**Page**
__________________________________________________

After updating prometheus.yml, reload or restart your Prometheus service.

Alerting with Prometheus Alertmanager

Alerting is crucial for proactive issue resolution. Prometheus integrates with Alertmanager to handle alerts.

1. Define Alerting Rules:

Create a rule file (e.g., alerts.yml) and reference it in your prometheus.yml.

groups:
- name: general.rules
  rules:
  - alert: HighCpuLoad
    expr: node_load1 > 1.5 # Adjust threshold based on your instance specs
    for: 5m
    labels:
      severity: warning
    annotations:
      summary: "High CPU load on {{ $labels.instance }}"
      description: "Instance {{ $labels.instance }} has a load average of {{ $value }} for more than 5 minutes."

  - alert: HighMemoryUsage
    expr: (node_memory_MemTotal_bytes - node_memory_MemAvailable_bytes) / node_memory_MemTotal_bytes * 100 > 85 # 85% memory usage
    for: 10m
    labels:
      severity: critical
    annotations:
      summary: "High memory usage on {{ $labels.instance }}"
      description: "Instance {{ $labels.instance }} is using {{ printf \"%.2f\" $value }}% of memory."

  - alert: ElasticsearchClusterRed
    # This requires a custom exporter or a script that feeds status into Prometheus.
    # For simplicity, we'll assume a hypothetical metric or use the health check script output.
    # A more robust solution involves an Elasticsearch exporter.
    expr: elasticsearch_cluster_status == 0 # Assuming 0 for green, 1 for yellow, 2 for red
    labels:
      severity: critical
    annotations:
      summary: "Elasticsearch cluster is RED on {{ $labels.instance }}"

__________________________________________________

(Word and element location data)
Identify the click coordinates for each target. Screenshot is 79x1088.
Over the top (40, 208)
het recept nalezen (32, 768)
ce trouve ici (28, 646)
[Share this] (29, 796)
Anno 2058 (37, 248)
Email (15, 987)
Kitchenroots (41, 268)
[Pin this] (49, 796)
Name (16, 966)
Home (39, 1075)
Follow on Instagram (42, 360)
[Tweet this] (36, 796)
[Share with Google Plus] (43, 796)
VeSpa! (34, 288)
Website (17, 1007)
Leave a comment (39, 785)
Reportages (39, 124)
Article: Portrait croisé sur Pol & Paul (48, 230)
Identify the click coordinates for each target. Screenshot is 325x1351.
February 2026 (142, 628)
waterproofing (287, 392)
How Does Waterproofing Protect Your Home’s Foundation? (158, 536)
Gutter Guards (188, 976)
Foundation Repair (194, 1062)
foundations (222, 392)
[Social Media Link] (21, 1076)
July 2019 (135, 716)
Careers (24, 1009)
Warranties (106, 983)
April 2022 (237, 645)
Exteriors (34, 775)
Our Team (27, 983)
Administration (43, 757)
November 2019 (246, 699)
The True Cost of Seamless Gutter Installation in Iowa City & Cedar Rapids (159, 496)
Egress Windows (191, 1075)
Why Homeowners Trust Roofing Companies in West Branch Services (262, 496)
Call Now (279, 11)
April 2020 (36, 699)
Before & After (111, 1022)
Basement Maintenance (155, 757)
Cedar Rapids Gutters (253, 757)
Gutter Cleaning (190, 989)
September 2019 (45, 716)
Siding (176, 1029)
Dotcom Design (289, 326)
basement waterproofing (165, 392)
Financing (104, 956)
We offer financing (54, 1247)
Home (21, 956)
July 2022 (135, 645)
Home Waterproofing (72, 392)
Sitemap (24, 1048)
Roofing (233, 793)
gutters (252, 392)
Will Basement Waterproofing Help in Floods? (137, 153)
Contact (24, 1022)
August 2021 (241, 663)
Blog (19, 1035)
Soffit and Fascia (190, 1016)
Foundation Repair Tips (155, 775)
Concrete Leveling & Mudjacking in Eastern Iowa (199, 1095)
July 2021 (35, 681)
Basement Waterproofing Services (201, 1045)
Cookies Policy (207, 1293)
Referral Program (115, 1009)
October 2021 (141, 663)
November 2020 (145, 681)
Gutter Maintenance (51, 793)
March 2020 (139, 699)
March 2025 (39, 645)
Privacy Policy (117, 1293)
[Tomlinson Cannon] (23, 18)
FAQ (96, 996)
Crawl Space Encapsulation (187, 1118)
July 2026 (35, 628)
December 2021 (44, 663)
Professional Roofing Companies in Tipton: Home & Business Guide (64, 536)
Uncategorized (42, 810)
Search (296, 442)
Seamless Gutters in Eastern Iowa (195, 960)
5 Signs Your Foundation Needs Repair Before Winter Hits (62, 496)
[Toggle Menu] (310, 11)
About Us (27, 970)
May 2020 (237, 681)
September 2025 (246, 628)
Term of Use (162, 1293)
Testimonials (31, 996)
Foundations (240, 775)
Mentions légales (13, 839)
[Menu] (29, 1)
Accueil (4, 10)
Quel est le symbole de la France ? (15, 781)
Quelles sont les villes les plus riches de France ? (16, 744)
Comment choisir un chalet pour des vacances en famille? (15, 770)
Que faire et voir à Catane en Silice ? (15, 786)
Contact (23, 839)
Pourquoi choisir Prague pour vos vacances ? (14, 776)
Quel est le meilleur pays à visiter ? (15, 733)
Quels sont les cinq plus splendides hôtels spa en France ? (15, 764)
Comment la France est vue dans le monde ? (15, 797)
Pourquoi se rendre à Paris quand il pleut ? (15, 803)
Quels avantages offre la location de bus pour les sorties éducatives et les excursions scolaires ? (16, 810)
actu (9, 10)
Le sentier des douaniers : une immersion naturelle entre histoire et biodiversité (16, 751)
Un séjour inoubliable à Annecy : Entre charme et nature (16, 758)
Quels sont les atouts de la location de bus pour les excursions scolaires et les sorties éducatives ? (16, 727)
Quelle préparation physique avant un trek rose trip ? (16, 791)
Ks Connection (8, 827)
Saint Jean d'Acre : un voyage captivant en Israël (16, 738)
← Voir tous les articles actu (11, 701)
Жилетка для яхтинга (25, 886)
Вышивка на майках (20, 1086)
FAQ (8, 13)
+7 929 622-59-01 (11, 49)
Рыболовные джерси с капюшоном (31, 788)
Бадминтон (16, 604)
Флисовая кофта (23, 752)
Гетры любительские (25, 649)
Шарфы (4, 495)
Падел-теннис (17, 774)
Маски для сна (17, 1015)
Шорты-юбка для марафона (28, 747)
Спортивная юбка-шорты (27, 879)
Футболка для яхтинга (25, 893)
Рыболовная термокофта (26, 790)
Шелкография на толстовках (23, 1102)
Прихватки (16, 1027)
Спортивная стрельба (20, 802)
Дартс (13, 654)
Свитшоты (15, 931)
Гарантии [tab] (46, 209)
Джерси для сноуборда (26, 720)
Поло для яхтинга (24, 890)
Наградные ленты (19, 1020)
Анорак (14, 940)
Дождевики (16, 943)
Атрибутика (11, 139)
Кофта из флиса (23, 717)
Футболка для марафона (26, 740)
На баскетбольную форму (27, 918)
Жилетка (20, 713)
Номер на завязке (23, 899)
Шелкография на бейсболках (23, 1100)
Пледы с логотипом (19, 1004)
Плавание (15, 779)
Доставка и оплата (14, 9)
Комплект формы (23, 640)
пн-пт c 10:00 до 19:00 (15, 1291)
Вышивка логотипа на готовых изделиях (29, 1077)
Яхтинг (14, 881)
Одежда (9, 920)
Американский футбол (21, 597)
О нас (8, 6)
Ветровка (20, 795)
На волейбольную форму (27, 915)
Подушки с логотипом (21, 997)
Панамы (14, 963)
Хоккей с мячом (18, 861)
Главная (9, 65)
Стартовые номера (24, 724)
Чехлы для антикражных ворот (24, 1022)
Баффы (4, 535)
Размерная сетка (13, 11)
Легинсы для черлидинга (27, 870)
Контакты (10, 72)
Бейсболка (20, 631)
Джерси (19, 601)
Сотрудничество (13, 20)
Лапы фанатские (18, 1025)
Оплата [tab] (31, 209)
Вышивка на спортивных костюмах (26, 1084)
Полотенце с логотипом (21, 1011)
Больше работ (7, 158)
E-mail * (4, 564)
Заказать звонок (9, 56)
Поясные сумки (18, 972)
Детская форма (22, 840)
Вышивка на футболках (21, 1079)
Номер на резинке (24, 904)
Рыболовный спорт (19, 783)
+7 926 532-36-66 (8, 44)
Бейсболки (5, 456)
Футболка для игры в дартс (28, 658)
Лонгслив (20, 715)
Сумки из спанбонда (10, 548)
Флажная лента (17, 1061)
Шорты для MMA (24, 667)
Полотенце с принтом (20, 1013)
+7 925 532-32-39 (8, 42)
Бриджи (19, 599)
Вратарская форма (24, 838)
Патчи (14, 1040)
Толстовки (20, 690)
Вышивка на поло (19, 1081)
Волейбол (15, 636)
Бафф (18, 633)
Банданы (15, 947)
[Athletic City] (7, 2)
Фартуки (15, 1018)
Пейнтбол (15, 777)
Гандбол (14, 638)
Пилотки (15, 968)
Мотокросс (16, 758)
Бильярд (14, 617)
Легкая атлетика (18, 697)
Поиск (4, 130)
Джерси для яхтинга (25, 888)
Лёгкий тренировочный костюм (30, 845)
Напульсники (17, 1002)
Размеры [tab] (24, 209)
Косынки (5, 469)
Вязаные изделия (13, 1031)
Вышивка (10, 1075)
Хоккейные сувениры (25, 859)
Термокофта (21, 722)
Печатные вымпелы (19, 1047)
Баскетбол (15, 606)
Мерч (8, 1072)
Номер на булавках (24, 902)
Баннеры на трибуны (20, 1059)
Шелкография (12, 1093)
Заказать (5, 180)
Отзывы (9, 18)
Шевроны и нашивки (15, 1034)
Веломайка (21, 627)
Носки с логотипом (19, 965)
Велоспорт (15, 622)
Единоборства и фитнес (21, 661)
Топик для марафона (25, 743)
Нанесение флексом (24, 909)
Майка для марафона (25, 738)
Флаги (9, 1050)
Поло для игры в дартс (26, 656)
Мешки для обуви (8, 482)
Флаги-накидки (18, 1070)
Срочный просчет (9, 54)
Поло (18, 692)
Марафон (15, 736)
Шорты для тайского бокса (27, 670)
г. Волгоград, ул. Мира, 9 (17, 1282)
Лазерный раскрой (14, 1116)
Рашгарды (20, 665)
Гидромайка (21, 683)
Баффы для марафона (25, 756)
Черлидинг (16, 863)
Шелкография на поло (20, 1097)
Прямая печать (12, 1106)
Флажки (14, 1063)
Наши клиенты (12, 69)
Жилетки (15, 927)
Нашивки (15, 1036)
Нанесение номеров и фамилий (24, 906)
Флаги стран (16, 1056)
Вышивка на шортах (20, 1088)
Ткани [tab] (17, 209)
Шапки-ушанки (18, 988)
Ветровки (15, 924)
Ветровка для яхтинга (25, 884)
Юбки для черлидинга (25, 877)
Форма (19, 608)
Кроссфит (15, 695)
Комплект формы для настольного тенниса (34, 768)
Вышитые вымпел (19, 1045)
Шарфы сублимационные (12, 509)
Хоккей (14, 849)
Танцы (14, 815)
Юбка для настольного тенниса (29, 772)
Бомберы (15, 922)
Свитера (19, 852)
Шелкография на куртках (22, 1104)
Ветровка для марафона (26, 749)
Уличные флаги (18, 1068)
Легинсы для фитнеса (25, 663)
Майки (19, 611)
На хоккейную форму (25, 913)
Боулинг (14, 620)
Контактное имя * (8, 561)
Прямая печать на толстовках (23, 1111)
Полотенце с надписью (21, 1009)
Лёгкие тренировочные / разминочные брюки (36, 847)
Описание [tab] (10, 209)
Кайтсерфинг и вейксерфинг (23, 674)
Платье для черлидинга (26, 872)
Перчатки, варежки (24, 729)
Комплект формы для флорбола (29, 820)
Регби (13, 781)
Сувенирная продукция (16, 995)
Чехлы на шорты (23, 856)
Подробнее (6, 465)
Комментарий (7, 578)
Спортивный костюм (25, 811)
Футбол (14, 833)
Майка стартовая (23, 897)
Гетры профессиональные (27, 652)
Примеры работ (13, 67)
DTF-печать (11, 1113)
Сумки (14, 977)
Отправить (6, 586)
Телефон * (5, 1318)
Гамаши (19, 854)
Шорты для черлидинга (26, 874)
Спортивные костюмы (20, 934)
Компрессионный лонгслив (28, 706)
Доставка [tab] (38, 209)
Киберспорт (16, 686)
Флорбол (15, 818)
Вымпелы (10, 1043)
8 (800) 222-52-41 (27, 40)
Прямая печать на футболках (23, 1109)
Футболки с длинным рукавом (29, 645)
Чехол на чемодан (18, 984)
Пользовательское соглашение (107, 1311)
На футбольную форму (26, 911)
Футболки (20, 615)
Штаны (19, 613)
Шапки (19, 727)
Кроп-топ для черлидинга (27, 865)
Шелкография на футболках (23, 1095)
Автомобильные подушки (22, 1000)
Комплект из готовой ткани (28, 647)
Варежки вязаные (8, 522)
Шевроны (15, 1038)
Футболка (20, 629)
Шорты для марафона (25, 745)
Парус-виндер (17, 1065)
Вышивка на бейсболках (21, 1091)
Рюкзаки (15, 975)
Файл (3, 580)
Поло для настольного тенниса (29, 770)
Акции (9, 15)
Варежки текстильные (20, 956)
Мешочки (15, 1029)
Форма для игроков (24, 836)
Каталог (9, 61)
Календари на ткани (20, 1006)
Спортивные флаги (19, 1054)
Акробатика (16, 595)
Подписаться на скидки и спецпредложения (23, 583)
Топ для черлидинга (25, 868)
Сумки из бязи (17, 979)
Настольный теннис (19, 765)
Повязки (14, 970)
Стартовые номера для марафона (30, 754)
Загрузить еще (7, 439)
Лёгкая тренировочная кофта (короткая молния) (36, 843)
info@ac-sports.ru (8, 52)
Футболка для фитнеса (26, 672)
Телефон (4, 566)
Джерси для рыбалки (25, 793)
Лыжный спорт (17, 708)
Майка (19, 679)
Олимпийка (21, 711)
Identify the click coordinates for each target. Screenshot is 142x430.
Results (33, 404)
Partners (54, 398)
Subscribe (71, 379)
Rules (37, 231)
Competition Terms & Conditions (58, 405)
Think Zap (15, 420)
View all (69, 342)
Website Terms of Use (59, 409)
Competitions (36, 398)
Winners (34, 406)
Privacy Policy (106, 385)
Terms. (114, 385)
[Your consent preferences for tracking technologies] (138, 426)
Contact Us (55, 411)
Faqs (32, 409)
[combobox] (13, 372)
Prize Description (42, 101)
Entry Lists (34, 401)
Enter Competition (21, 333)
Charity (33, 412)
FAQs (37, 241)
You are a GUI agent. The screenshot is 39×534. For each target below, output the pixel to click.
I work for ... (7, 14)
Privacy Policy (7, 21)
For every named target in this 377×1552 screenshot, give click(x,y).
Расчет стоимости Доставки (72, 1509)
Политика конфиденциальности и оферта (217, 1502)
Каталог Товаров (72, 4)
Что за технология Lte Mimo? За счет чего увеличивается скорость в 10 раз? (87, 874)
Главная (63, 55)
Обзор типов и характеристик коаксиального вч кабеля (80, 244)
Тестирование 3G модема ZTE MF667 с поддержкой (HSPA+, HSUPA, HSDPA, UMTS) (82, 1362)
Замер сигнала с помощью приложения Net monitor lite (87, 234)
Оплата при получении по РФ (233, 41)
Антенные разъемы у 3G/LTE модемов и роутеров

__________________________________________________

**Set problem A**
Output the entries from the line containing "Шорты-юбка для марафона (28, 747)" down to the line containing "На баскетбольную форму (27, 918)" as a Markdown table with columns n and Line, one row per line, leaving out blank lines.
**Set problem B**
Write what comes next in the text on Prometheus alerting rules, starting right after its last line.

**Output A**
| n | Line |
|---|---|
| 1 | Шорты-юбка для марафона (28, 747) |
| 2 | Спортивная юбка-шорты (27, 879) |
| 3 | Футболка для яхтинга (25, 893) |
| 4 | Рыболовная термокофта (26, 790) |
| 5 | Шелкография на толстовках (23, 1102) |
| 6 | Прихватки (16, 1027) |
| 7 | Спортивная стрельба (20, 802) |
| 8 | Дартс (13, 654) |
| 9 | Свитшоты (15, 931) |
| 10 | Гарантии [tab] (46, 209) |
| 11 | Джерси для сноуборда (26, 720) |
| 12 | Поло для яхтинга (24, 890) |
| 13 | Наградные ленты (19, 1020) |
| 14 | Анорак (14, 940) |
| 15 | Дождевики (16, 943) |
| 16 | Атрибутика (11, 139) |
| 17 | Кофта из флиса (23, 717) |
| 18 | Футболка для марафона (26, 740) |
| 19 | На баскетбольную форму (27, 918) |

**Output B**
      description: "Elasticsearch cluster {{ $labels.instance }} is in a RED state. Data may be unavailable."

  - alert: ElasticsearchNodeDown
    # This alert fires if node_exporter is not reachable for a node
    expr: up{job="elasticsearch"} == 0
    for: 2m
    labels:
      severity: critical
    annotations:
      summary: "Elasticsearch node {{ $labels.instance }} is down"
      description: "Prometheus cannot scrape metrics from Elasticsearch node {{ $labels.instance }}."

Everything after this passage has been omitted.